Effects of Deflation
The following are the adverse effects of deflation:
- On production: Deflation has an adverse effect on the level of production, business activity and employment. During deflation, prices fall due contracting demand for goods and services. Fall in price results in losses and sometimes forcing many firms to go into liquidation. In the face of declining demand for goods, firms are forced to close down either completely or leave part of their plants idle. Thus, production of income is curtailed and unemployment is increased. This is a serious defect of deflation, as compared to inflation in which normally there may not be an adverse effect on production and employment.
- On distribution: Deflation adversely affects distribution of income too. In the first place, producers, merchants and speculators lose badly during this period because price of their goods fall at a far greater rate than their costs, most of which tend to be fixed or sticky. Besides, most of these people are debtors who use borrowed funds in their businesses. They have to repay their debts in money, which has now more value because of deflation. For some debtors, who do not have adequate means to repay their loans had to go into liquidation.
- Deflation implies fall in price level or rise in the value of money: All those who have fixed incomes will be far better off because their money income is fixed. In other words, the fixed income groups will enjoy a rise in their real income. Therefore, it is assumed that salaried persons and wage workers will benefit by deflation. However, this is not completely true since there is increasing unemployment. Therefore, only those who are successful in keeping their jobs will be able to gain from the rise in the value of money. As a matter of fact, during deflation, there is great suffering and mystery all round and millions of families are literally thrown onto the streets to make their living through begging. The only group of people who may really gain is that small minority, known as the renter class who get their income by way of fixed interest and rents.
Methods of Control
Anti-deflation measures are the opposite of those, which are used to combat inflation.
- Monetary policy aimed at controlling deflation consists of using the discount rate, open-market operations and other weapons of control available to the central bank of a country to raise volume of credit of commercial banks. This policy is known as cheap money policy. This is based on an idea that with the increase in the volume of credit, there will be an increase in investment, production and employment. However, monetary policy is basically weak, for it assumes that the volume of credit can be expanded by the central bank. This may not be so, because even when commercial banks are prepared to lend more to businesses to enable them to expand their investment, the latter may not be willing to do so for fear of possible failure of their investments.

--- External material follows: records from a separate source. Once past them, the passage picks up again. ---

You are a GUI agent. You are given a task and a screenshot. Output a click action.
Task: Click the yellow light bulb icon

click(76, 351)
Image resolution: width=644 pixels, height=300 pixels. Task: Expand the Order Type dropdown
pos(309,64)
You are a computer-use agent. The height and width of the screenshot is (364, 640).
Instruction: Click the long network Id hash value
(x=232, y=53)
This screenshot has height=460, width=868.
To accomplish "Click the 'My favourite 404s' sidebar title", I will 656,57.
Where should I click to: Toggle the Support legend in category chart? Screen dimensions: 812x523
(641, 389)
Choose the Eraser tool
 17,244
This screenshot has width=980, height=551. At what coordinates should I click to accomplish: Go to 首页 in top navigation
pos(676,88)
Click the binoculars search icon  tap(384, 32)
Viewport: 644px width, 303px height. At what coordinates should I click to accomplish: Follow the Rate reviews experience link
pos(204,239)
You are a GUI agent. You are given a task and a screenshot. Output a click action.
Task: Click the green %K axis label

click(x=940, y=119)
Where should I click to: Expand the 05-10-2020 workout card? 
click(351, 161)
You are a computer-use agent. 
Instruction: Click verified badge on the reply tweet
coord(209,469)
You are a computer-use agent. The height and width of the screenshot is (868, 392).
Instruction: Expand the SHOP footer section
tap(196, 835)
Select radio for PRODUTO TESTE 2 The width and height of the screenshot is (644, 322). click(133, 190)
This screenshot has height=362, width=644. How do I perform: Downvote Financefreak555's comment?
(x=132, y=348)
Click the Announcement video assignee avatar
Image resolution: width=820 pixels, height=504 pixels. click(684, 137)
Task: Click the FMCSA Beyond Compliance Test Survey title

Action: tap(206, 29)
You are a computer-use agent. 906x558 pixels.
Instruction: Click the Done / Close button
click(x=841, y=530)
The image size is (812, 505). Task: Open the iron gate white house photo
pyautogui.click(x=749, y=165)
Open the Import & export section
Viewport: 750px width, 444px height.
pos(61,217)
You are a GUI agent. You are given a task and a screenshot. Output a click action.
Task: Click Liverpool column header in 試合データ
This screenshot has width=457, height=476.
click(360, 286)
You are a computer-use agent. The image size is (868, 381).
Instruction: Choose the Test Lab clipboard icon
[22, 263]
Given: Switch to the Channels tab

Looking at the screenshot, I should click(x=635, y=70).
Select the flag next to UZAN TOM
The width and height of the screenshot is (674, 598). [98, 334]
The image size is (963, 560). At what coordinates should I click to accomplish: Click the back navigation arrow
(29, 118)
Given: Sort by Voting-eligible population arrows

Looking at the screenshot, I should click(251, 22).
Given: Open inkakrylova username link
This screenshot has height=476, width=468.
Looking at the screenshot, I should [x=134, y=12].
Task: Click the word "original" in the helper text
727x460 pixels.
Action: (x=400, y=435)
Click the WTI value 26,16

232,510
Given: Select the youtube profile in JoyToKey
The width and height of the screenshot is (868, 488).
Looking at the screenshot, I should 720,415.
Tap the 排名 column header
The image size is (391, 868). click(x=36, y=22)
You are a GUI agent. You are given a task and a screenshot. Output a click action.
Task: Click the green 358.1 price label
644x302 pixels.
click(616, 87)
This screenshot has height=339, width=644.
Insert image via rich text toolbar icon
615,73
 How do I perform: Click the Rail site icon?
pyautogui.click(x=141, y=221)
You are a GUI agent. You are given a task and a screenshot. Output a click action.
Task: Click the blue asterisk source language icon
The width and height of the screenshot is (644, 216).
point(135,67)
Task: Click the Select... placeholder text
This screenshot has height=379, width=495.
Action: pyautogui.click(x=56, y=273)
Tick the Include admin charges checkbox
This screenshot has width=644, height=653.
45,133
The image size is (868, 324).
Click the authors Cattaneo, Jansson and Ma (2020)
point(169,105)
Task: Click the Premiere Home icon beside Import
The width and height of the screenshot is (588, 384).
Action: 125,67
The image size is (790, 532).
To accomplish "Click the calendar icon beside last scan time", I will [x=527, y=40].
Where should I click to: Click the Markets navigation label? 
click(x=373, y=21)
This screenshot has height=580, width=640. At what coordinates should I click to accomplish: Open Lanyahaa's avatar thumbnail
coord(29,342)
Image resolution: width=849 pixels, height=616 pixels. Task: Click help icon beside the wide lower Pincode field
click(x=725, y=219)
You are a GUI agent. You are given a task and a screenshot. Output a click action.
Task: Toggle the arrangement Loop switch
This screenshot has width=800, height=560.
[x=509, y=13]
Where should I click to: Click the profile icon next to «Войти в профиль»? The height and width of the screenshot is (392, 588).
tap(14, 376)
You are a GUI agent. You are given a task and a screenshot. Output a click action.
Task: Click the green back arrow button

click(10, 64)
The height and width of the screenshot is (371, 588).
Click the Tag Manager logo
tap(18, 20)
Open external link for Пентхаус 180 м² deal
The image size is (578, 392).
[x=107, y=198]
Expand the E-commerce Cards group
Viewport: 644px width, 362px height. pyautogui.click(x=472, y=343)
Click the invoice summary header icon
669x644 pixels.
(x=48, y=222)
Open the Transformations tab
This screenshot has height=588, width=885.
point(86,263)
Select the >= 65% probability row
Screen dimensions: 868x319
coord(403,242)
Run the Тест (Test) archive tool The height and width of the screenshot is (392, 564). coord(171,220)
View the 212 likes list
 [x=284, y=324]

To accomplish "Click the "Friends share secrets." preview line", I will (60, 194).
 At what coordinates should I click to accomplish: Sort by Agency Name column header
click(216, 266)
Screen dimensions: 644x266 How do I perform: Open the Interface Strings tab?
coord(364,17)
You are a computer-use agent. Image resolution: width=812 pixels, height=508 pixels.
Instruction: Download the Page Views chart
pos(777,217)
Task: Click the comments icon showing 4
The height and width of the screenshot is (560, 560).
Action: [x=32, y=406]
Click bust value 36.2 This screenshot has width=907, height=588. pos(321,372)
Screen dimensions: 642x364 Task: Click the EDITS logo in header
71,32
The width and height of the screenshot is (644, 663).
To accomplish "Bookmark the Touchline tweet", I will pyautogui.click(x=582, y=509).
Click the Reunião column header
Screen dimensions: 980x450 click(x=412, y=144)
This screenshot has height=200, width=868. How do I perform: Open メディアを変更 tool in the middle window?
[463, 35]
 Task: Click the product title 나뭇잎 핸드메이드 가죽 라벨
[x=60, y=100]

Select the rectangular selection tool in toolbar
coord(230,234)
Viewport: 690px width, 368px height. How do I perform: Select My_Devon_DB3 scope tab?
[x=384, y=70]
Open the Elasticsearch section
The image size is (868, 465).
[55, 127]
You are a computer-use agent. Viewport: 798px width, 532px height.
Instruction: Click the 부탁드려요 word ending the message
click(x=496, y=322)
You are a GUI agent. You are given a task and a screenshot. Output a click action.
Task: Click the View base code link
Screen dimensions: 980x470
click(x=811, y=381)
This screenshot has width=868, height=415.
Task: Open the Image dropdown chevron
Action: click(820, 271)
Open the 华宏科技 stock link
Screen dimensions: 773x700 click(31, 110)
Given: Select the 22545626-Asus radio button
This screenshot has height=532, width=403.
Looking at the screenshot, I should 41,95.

- Fiscal policy to fight deflation is known as deficit financing, i.e., expenditure in excess of tax revenues. On one hand government attempts to reduce the level of taxation to provide large amount of purchasing power with the public. While, on the other hand, the government increases its expenditure on public work programmes such as irrigation, construction of roads and railways. By this programme government will (a) provide employment for those who may be thrown out of employment in the private sector, (b) add to the national wealth, and (c) counteract the deficiency of private demand for goods and services. The budget deficit can be financed through borrowing from the public of their idle cash balances or banks. The basic idea of fiscal policy is to expand demand for goods or to counteract the decline in private demand. Therefore, fiscal policy is the most important policy for economic stabilization.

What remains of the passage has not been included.